### Brief
Copy out all the items below line for line, with no changes.

### Records shown

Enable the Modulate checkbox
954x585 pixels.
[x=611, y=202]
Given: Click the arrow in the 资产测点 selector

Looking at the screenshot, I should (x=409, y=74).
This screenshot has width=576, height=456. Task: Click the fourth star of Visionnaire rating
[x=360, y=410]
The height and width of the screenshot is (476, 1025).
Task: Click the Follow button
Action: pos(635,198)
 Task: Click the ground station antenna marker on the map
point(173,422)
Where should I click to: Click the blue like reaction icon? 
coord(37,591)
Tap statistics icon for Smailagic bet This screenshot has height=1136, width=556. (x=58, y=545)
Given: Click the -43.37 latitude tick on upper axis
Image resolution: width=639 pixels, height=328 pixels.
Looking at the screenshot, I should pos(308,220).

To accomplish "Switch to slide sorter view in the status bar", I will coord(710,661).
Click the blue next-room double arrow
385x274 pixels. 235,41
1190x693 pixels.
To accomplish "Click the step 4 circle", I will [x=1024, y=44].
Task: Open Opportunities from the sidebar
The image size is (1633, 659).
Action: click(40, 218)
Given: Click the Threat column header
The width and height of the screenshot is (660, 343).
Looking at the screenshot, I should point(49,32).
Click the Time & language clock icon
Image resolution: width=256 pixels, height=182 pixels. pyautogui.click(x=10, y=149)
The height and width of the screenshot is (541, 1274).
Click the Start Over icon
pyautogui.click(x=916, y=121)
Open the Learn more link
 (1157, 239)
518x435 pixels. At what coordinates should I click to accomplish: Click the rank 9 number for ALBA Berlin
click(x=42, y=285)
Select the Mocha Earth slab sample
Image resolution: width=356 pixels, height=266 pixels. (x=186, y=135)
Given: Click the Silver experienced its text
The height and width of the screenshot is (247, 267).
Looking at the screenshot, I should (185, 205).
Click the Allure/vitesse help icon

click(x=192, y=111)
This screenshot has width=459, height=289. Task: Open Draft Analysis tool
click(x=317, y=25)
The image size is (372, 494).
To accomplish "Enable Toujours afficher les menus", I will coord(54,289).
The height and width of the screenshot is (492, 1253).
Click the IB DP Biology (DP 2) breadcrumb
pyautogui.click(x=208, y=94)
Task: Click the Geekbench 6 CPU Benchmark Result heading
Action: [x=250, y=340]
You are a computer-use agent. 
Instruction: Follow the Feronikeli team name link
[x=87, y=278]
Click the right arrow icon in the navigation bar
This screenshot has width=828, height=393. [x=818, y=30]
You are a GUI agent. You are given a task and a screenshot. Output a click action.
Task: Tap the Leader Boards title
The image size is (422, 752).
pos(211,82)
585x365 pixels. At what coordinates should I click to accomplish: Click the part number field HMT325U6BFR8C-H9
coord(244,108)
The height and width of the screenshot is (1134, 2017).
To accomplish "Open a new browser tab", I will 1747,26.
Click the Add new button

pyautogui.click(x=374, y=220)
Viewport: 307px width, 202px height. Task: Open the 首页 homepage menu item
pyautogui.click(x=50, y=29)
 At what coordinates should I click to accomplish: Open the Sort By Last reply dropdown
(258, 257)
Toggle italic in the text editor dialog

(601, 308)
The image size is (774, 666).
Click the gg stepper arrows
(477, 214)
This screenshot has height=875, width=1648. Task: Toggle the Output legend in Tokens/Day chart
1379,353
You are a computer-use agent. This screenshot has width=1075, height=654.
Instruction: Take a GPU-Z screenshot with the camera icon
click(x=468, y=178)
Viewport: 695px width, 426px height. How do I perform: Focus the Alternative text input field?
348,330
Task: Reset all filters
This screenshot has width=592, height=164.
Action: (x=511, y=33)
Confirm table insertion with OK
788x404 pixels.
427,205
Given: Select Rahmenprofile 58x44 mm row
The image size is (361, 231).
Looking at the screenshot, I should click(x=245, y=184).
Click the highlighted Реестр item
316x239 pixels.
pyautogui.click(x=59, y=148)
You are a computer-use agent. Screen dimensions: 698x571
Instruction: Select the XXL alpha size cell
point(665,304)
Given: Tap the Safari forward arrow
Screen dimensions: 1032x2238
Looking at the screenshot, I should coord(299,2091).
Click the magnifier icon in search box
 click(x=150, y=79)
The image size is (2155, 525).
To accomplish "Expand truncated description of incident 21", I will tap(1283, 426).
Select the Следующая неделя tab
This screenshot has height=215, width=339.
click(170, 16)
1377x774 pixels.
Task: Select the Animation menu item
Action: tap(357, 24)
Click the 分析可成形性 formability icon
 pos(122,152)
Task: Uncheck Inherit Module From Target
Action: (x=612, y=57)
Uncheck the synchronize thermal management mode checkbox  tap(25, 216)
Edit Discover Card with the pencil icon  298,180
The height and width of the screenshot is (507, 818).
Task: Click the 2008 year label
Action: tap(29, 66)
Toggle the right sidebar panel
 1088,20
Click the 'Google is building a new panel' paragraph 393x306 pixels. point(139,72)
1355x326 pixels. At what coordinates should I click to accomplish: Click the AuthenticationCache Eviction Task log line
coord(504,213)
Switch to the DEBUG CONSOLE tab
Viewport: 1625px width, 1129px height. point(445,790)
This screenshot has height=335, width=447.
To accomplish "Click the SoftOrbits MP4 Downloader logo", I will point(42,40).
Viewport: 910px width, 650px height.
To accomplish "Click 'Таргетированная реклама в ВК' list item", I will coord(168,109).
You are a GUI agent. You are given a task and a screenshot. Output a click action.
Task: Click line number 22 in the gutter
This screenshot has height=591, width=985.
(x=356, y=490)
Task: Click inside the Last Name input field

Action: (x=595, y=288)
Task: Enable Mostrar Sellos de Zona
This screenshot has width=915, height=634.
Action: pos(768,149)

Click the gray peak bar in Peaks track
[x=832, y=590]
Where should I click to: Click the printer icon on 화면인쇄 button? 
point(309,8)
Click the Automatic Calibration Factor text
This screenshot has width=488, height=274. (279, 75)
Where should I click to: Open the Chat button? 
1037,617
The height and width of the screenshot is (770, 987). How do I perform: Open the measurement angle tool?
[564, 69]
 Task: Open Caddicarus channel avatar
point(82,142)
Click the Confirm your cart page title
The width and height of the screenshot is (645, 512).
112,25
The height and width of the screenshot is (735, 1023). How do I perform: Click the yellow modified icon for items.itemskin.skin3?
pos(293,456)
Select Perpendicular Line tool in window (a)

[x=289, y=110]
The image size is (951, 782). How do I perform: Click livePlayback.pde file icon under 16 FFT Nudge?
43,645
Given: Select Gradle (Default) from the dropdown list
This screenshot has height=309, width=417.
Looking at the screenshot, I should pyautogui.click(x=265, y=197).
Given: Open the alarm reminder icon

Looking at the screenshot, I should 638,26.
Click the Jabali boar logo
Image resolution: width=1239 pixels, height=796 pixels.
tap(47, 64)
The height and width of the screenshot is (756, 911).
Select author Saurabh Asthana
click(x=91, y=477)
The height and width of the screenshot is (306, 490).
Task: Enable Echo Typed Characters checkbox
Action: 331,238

### Task output
Enable the Modulate checkbox
954x585 pixels.
[x=611, y=202]
Given: Click the arrow in the 资产测点 selector

Looking at the screenshot, I should (x=409, y=74).
This screenshot has width=576, height=456. Task: Click the fourth star of Visionnaire rating
[x=360, y=410]
The height and width of the screenshot is (476, 1025).
Task: Click the Follow button
Action: pos(635,198)
 Task: Click the ground station antenna marker on the map
point(173,422)
Where should I click to: Click the blue like reaction icon? 
coord(37,591)
Tap statistics icon for Smailagic bet This screenshot has height=1136, width=556. (x=58, y=545)
Given: Click the -43.37 latitude tick on upper axis
Image resolution: width=639 pixels, height=328 pixels.
Looking at the screenshot, I should pos(308,220).

To accomplish "Switch to slide sorter view in the status bar", I will coord(710,661).
Click the blue next-room double arrow
385x274 pixels. 235,41
1190x693 pixels.
To accomplish "Click the step 4 circle", I will [x=1024, y=44].
Task: Open Opportunities from the sidebar
The image size is (1633, 659).
Action: click(40, 218)
Given: Click the Threat column header
The width and height of the screenshot is (660, 343).
Looking at the screenshot, I should point(49,32).
Click the Time & language clock icon
Image resolution: width=256 pixels, height=182 pixels. pyautogui.click(x=10, y=149)
The height and width of the screenshot is (541, 1274).
Click the Start Over icon
pyautogui.click(x=916, y=121)
Open the Learn more link
 (1157, 239)
518x435 pixels. At what coordinates should I click to accomplish: Click the rank 9 number for ALBA Berlin
click(x=42, y=285)
Select the Mocha Earth slab sample
Image resolution: width=356 pixels, height=266 pixels. (x=186, y=135)
Given: Click the Silver experienced its text
The height and width of the screenshot is (247, 267).
Looking at the screenshot, I should (185, 205).
Click the Allure/vitesse help icon

click(x=192, y=111)
This screenshot has width=459, height=289. Task: Open Draft Analysis tool
click(x=317, y=25)
The image size is (372, 494).
To accomplish "Enable Toujours afficher les menus", I will coord(54,289).
The height and width of the screenshot is (492, 1253).
Click the IB DP Biology (DP 2) breadcrumb
pyautogui.click(x=208, y=94)
Task: Click the Geekbench 6 CPU Benchmark Result heading
Action: [x=250, y=340]
You are a computer-use agent. 
Instruction: Follow the Feronikeli team name link
[x=87, y=278]
Click the right arrow icon in the navigation bar
This screenshot has width=828, height=393. [x=818, y=30]
You are a GUI agent. You are given a task and a screenshot. Output a click action.
Task: Tap the Leader Boards title
The image size is (422, 752).
pos(211,82)
585x365 pixels. At what coordinates should I click to accomplish: Click the part number field HMT325U6BFR8C-H9
coord(244,108)
The height and width of the screenshot is (1134, 2017).
To accomplish "Open a new browser tab", I will 1747,26.
Click the Add new button

pyautogui.click(x=374, y=220)
Viewport: 307px width, 202px height. Task: Open the 首页 homepage menu item
pyautogui.click(x=50, y=29)
 At what coordinates should I click to accomplish: Open the Sort By Last reply dropdown
(258, 257)
Toggle italic in the text editor dialog

(601, 308)
The image size is (774, 666).
Click the gg stepper arrows
(477, 214)
This screenshot has height=875, width=1648. Task: Toggle the Output legend in Tokens/Day chart
1379,353
You are a computer-use agent. This screenshot has width=1075, height=654.
Instruction: Take a GPU-Z screenshot with the camera icon
click(x=468, y=178)
Viewport: 695px width, 426px height. How do I perform: Focus the Alternative text input field?
348,330
Task: Reset all filters
This screenshot has width=592, height=164.
Action: (x=511, y=33)
Confirm table insertion with OK
788x404 pixels.
427,205
Given: Select Rahmenprofile 58x44 mm row
The image size is (361, 231).
Looking at the screenshot, I should click(x=245, y=184).
Click the highlighted Реестр item
316x239 pixels.
pyautogui.click(x=59, y=148)
You are a computer-use agent. Screen dimensions: 698x571
Instruction: Select the XXL alpha size cell
point(665,304)
Given: Tap the Safari forward arrow
Screen dimensions: 1032x2238
Looking at the screenshot, I should coord(299,2091).
Click the magnifier icon in search box
 click(x=150, y=79)
The image size is (2155, 525).
To accomplish "Expand truncated description of incident 21", I will tap(1283, 426).
Select the Следующая неделя tab
This screenshot has height=215, width=339.
click(170, 16)
1377x774 pixels.
Task: Select the Animation menu item
Action: tap(357, 24)
Click the 分析可成形性 formability icon
 pos(122,152)
Task: Uncheck Inherit Module From Target
Action: (x=612, y=57)
Uncheck the synchronize thermal management mode checkbox  tap(25, 216)
Edit Discover Card with the pencil icon  298,180
The height and width of the screenshot is (507, 818).
Task: Click the 2008 year label
Action: tap(29, 66)
Toggle the right sidebar panel
 1088,20
Click the 'Google is building a new panel' paragraph 393x306 pixels. point(139,72)
1355x326 pixels. At what coordinates should I click to accomplish: Click the AuthenticationCache Eviction Task log line
coord(504,213)
Switch to the DEBUG CONSOLE tab
Viewport: 1625px width, 1129px height. point(445,790)
This screenshot has height=335, width=447.
To accomplish "Click the SoftOrbits MP4 Downloader logo", I will point(42,40).
Viewport: 910px width, 650px height.
To accomplish "Click 'Таргетированная реклама в ВК' list item", I will coord(168,109).
You are a GUI agent. You are given a task and a screenshot. Output a click action.
Task: Click line number 22 in the gutter
This screenshot has height=591, width=985.
(x=356, y=490)
Task: Click inside the Last Name input field

Action: (x=595, y=288)
Task: Enable Mostrar Sellos de Zona
This screenshot has width=915, height=634.
Action: pos(768,149)

Click the gray peak bar in Peaks track
[x=832, y=590]
Where should I click to: Click the printer icon on 화면인쇄 button? 
point(309,8)
Click the Automatic Calibration Factor text
This screenshot has width=488, height=274. (279, 75)
Where should I click to: Open the Chat button? 
1037,617
The height and width of the screenshot is (770, 987). How do I perform: Open the measurement angle tool?
[564, 69]
 Task: Open Caddicarus channel avatar
point(82,142)
Click the Confirm your cart page title
The width and height of the screenshot is (645, 512).
112,25
The height and width of the screenshot is (735, 1023). How do I perform: Click the yellow modified icon for items.itemskin.skin3?
pos(293,456)
Select Perpendicular Line tool in window (a)

[x=289, y=110]
The image size is (951, 782). How do I perform: Click livePlayback.pde file icon under 16 FFT Nudge?
43,645
Given: Select Gradle (Default) from the dropdown list
This screenshot has height=309, width=417.
Looking at the screenshot, I should pyautogui.click(x=265, y=197).
Given: Open the alarm reminder icon

Looking at the screenshot, I should 638,26.
Click the Jabali boar logo
Image resolution: width=1239 pixels, height=796 pixels.
tap(47, 64)
The height and width of the screenshot is (756, 911).
Select author Saurabh Asthana
click(x=91, y=477)
The height and width of the screenshot is (306, 490).
Task: Enable Echo Typed Characters checkbox
Action: 331,238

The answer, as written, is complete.